Ciudad de México.- La senadora Geovanna Bañuelos presentó, a nombre de la Comisión de Trabajo y Previsión Social del Senado, el dictamen de certificación laboral y protección ambiental que condicionará la agroexportación de México al cumplimiento de derechos básicos y criterios de sostenibilidad. La reforma busca erradicar la informalidad de tres millones de jornaleros y detener la deforestación vinculada al crecimiento de un sector que aporta el 9% del PIB nacional.
El sistema agroalimentario de México, que en enero de 2025 alcanzó un superávit comercial récord de 658 millones de dólares, enfrenta ahora una exigencia institucional que vincula su éxito económico con la justicia social. La propuesta, impulsada desde la Comisión de Trabajo y Previsión Social, establece un mecanismo de verificación para garantizar que los productos que cruzan las fronteras no provengan de la explotación humana ni de la degradación de ecosistemas forestales. Esta articulación de políticas laborales, comerciales y ambientales pretende que la competitividad exterior sea el motor de una formalización real en el campo.

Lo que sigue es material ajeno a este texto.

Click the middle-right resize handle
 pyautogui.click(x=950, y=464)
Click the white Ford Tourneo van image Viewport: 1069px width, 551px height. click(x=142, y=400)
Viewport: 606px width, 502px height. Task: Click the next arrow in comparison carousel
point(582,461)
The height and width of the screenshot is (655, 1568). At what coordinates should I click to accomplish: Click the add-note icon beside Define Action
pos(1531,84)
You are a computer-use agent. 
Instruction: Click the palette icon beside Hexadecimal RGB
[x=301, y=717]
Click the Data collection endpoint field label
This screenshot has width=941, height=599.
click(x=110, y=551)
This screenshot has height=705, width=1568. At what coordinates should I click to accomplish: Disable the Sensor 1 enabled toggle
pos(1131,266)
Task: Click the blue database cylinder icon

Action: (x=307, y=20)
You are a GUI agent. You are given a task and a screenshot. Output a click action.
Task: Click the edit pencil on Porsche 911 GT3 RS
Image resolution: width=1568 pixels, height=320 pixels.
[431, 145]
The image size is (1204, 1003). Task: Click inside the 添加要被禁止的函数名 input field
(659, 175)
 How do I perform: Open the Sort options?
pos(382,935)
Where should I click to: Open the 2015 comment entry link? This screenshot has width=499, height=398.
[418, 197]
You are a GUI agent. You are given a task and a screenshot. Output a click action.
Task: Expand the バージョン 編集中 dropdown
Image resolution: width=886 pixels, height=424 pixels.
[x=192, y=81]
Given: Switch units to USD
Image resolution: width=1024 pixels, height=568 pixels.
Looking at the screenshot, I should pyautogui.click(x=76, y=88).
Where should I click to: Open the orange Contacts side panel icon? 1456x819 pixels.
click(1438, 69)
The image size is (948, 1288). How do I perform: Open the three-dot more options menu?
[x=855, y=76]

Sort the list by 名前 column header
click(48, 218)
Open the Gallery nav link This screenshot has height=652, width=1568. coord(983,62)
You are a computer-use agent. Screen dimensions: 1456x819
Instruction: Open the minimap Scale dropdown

La realidad del sector agrícola en México revela una asimetría estructural: ocho de cada diez trabajadores operan en la informalidad, sin acceso a seguridad social, atención médica o pensiones. Las condiciones de vulnerabilidad incluyen jornadas extremas sin protección legal y accidentes laborales sin respaldo institucional. Según Bañuelos, la reforma reconoce la invisibilidad histórica de los campesinos y propone que la exportación de riqueza sea inseparable del bienestar de quienes producen los alimentos.
La dimensión ambiental del dictamen responde a la interdependencia entre la productividad agrícola y la preservación de los recursos naturales. La degradación de los ecosistemas impacta directamente en las comunidades rurales, por lo que la nueva normativa integra medidas específicas para prevenir la deforestación generada por la expansión de cultivos. El objetivo final es un modelo de desarrollo donde los altos estándares de calidad de la agroexportación mexicana se correspondan con la dignidad del trabajo agrícola y la sostenibilidad del entorno.